---------- Reading passage ----------
Seven years later, Omovo has painted seven Ifeyiwa paintings and he returns to "Related Losses" and repaints the piece to focus more on the girl. He paints a face on the girl as well. Omovo then travels to Keme's house and Keme's mom takes care of him and has him sleep there.

With his father still in prison, Omovo goes to visit him to tell him miscellaneous compound news and his father never speaks. At the end of the visit Omovo mentions that it was his birthday and his dad gives him a lucky chain that Omovo's mother gave him. Keme and Omovo discuss their friends; Okoro was hit by a truck and Dele writes to Okoro from the United States. The two men, Keme and Omovo, talk of their generation being doomed, of Ifewiya and their dangerous love.

In the final chapter, Omovo decides to go to the park and Keme waits for him outside as Omovo goes to the beach and walks through the woods. Omovo senses spirits in the woods and hears someone call his name, he falls and listens to the earth. Eventually, Omovo rises and thinks of how he does not know the future.

== Characters ==
- Omovo: the main character of Dangerous Love, he is a painter and works at a chemical distribution company. Omovo represents a generation of Nigerians that are disappointed with the state of Nigeria in post-independence and following the Nigerian civil-war.

- Ifeyiwa: the love interest of Omovo, she is married to Takpo and has an abusive relationship with her husband.

== Themes ==
=== Nigerian history in Okri's writing ===
As a modern writer, Ben Okri writes of the political issues that one can find in Nigeria in order to inform the Nigerian public his opinion on the future of Nigeria.
----------
**Required work**
Pick up the article on Ben Okri's novel Dangerous Love and continue it from its last sentence. The listing is not needed for this work.
---------- Records ----------
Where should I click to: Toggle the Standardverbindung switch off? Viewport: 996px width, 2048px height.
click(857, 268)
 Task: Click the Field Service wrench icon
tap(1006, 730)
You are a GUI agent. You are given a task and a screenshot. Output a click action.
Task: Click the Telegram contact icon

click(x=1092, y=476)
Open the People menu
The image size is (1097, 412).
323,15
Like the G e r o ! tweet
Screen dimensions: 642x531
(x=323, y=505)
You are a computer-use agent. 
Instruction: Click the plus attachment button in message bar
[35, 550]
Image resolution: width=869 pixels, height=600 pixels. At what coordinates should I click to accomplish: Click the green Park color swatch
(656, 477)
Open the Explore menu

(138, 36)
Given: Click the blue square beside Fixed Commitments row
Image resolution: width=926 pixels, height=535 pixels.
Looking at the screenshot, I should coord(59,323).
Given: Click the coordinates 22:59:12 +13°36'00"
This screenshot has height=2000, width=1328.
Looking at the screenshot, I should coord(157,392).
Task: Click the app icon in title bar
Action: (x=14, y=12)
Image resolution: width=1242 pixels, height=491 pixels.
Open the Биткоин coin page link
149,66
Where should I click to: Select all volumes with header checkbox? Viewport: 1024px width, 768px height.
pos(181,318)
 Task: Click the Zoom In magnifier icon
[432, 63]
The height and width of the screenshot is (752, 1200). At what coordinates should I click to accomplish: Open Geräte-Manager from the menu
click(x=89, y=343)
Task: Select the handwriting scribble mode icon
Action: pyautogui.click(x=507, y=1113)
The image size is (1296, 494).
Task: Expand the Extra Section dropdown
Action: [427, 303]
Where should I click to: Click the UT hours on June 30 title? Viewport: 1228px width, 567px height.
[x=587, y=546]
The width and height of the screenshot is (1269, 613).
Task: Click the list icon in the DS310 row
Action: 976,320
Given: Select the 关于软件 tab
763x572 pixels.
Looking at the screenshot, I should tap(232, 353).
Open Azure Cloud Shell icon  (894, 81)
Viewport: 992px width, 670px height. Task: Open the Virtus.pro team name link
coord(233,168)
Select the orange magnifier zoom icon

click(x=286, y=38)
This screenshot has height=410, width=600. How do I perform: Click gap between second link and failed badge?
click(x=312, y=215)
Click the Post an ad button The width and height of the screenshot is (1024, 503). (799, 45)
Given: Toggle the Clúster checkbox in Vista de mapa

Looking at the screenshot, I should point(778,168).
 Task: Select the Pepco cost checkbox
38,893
----------
**The answer**
On May 30, 1967, a section of Nigeria succeeded as ethnic and political conflict continued, this act marks the beginning of the Nigerian Civil War that is mentioned in Okri's book. Okri also experienced the civil war first hand, as he mentions in this quote, "my education took place simultaneously with my relations being killed and friends who one day got up in class and went out to fight the war."

As Okri portrays life in Lagos post-civil war, he also describes the maturity of a young African artist and his perspective of his role in the future of Nigeria in Dangerous Love.

=== Style ===
Wendy B. Faris from the University of Texas notes a specific trend in Okri's book that she calls "scenic lists" that establish a mysterious and removed perspective of the setting. These lists consist of a series of short sentences and can be found throughout the book. Faris argues that this style creates a voice that connects realistic situations with a magical, spiritual, or "shamanic aura". She characterizes Okri's pieces as "shamanic realism" as he mentions spiritual and supernatural aspects of life throughout his novels.

One example of said "scenic lists" is: "The branches of the palm trees swished and swayed. Women chanted their wares. Cars did dangerous turns."

=== Feminist themes ===
Monica Bongaro, PhD, categorizes Ben Okri as one of the "feminist male authors are making an effort to transcend stand sexual allegories, hence to resolve the problems of gender in ways that run counter to the biases embedded in African male literary tradition."

Okri has stated that he believes that writers have an important role in society to draw attention to issues in society and politics and makes it evident in his portrayal of women as "human beings rather than as qualities or symbols."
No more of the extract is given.